Pourquoi l'Etat serre la vis sur la location de courte durée ?
Depuis l'arrivée d'Airbnb en France en 2012, le marché de la location meublée de courte durée n'a cessé de croître. Il est aujourd'hui devenu ultra concurrentiel, avec une offre pléthorique de logements partout dans le monde, et bien sûr en France. Un business estimé au bas mot à 4,5 milliards d'Euros par an en France selon les chiffres officiels, business qui passe très largement par l'intermédiaire de plateformes de réservation parmi lesquelles Airbnb et Booking se taillent à deux la part du lion.
Devant cette facilité offerte à tous les propriétaires de logements - déclarés ou pas - de trouver des locataires, nombreux sont les investisseurs qui ont vu là l'opportunité de se constituer un patrimoine immobilier et des revenus. A telle enseigne que nombre de centre-villes sont devenus des "parcs à touristes" où les autochtones se sentent - et parfois sont - de plus en plus exclus. Des citoyens de Barcelone, Amsterdam, New York, Saint Malo, Biarritz ont mené des campagnes parfois violentes contre le développement de Airbnb. La difficulté à expulser des locataires d'un logement loué à l'année a certainement aussi incité de nombreux propriétaires à se tourner vers la location de courte durée, plus lucrative et plus flexible.
Tout ceci a fini par générer une crise du logement dans les territoires dits en tension, et les autorités locales, nationales et même européennes cherchent à tout prix à rééquilibrer les choses pour éviter une "airb&bisation" de l'immobilier comme on connait déjà l'Ubérisation du transport de personnes ou de la livraison de repas. La loi Le Meur dite loi "anti airbnb" du 19 novembre 2024 vise en cela à réguler le marché de la location de courte durée à l'échelle locale pour à la fois s'assurer d'avoir une offre locative résidentielle suffisante dans les territoires, mais aussi limiter l'évasion ou les niches fiscales dont peut bénéficier ce secteur. Car malgré un cadre réglementaire imposant des obligations de déclaration aux propriétaires de meublés, les plateformes ferment souvent les yeux devant une case "n° de SIRET" ou "n° d'enregistrement" laissée vide dans une annonce. Ce qui crée une faille dans le système de traçabilité fiscale et de prélèvement à la source mis en place par l'Etat français depuis quelques années. Et pendant ce temps, des dizaines de milliers de loueurs louent tranquillement en passant sous les radars du fisc français, et Airbnb engrange avec eux des milliards sur des comptes en Irlande avec une fiscalité allégée qui échappe aussi à la France. Il faut avouer qu'il y a de quoi énerver un ministre des finances publiques. Sans compter une taxe de séjour que les communes ne perçoivent pas, même si souvent les loueurs ne se privent pas de la collecter. Si ça continue, il va falloir que ça cesse !

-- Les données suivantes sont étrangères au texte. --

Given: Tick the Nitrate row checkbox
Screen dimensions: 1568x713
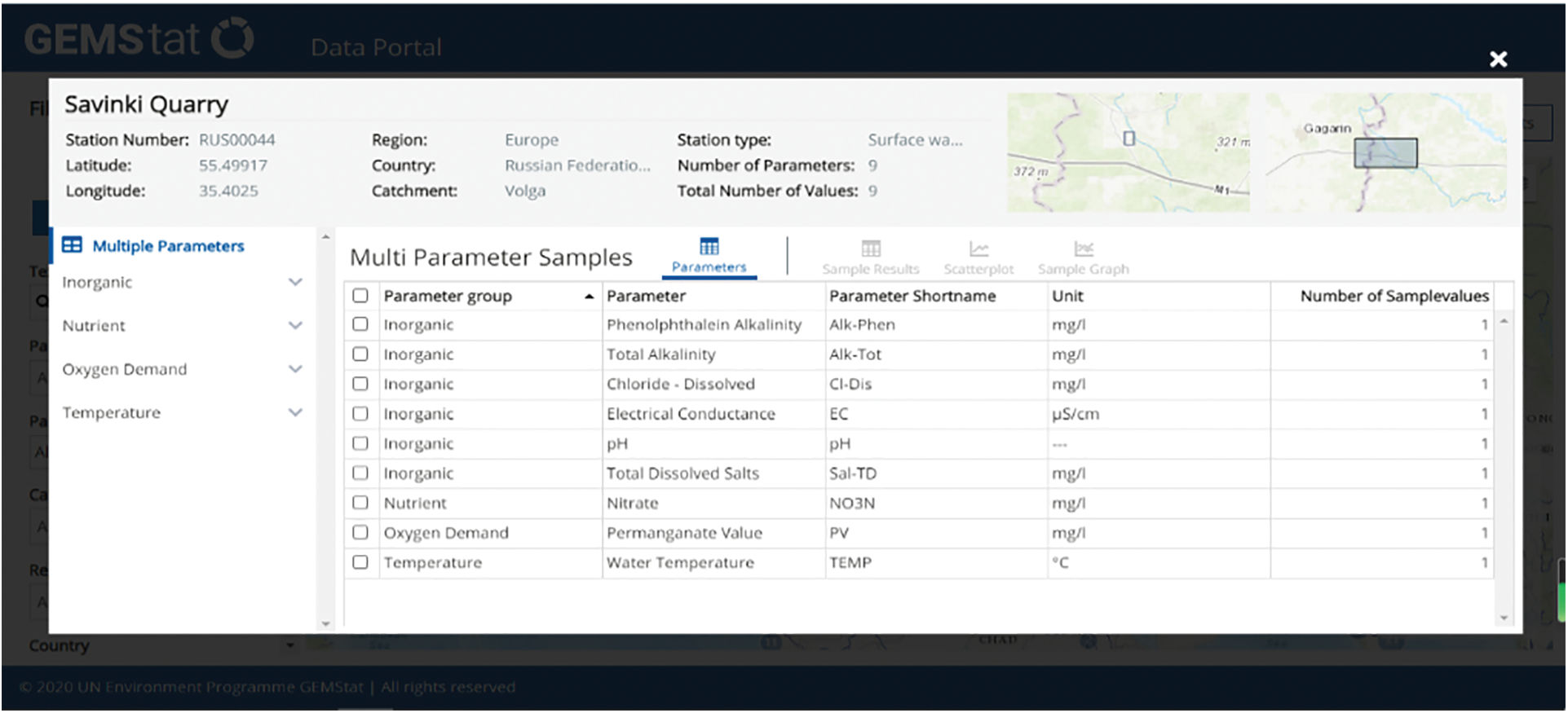Looking at the screenshot, I should (x=360, y=503).
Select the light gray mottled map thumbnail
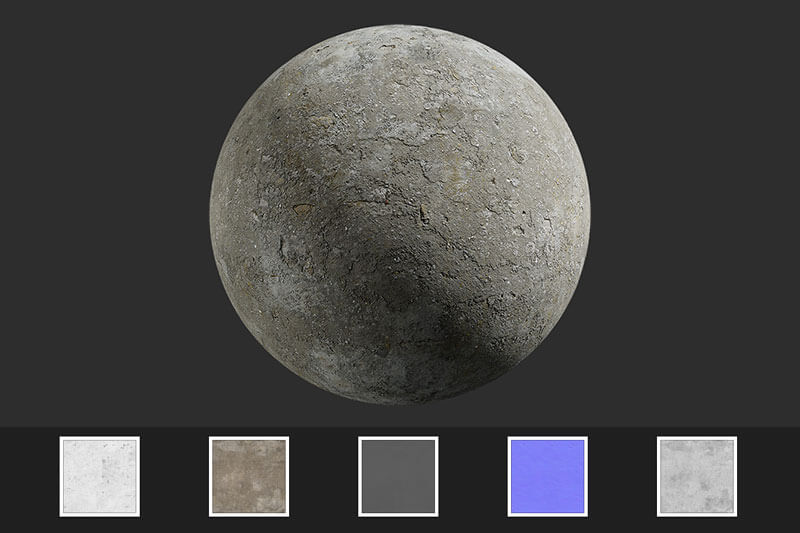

Déclaration location meublée : un n° d'enregistrement obligatoire pour tous en mai 2026
Comment déclarer un logement en location ? Au jour d'aujourd'hui, toute personne mettant en location une résidence secondaire destinée à la location touristique de courte durée - soit moins de 90 jours consécutifs par locataire, est obligée de la déclarer :
- en mairie, pour permettre de connaître l'offre d'hébergements de la commune mais surtout de collecter la taxe (inter)communale de séjour. Une déclaration simple peut être faite en maire avec le formulaire Cerfa n° 14004. Certaines villes peuvent exiger un enregistrement, avant ou après la déclaration, en vue de délivrer un n° d'enregistrement à 13 chiffres. En Guadeloupe, c'est le cas des communes de la CARL qui délivrent ce numéro via le site http://www.declaloc.fr.
- aux services des impôts via le guichet unique de l'INPI pour obtenir un n° de SIRET en tant que Loueur de Meublé Non Professionnel (LMNP) et ainsi permettre la traçabilité des revenus locatifs. En effet, depuis 2022, en renseignant votre n° de SIRET sur une plateforme comme Airbnb, celle-ci envoie automatiquement au fisc le montant de vos revenus générées par la plateforme. Tout comme votre salaire, vos revenus locatifs sont désormais portés par le fisc sur votre déclaration d'impôts sur le revenus.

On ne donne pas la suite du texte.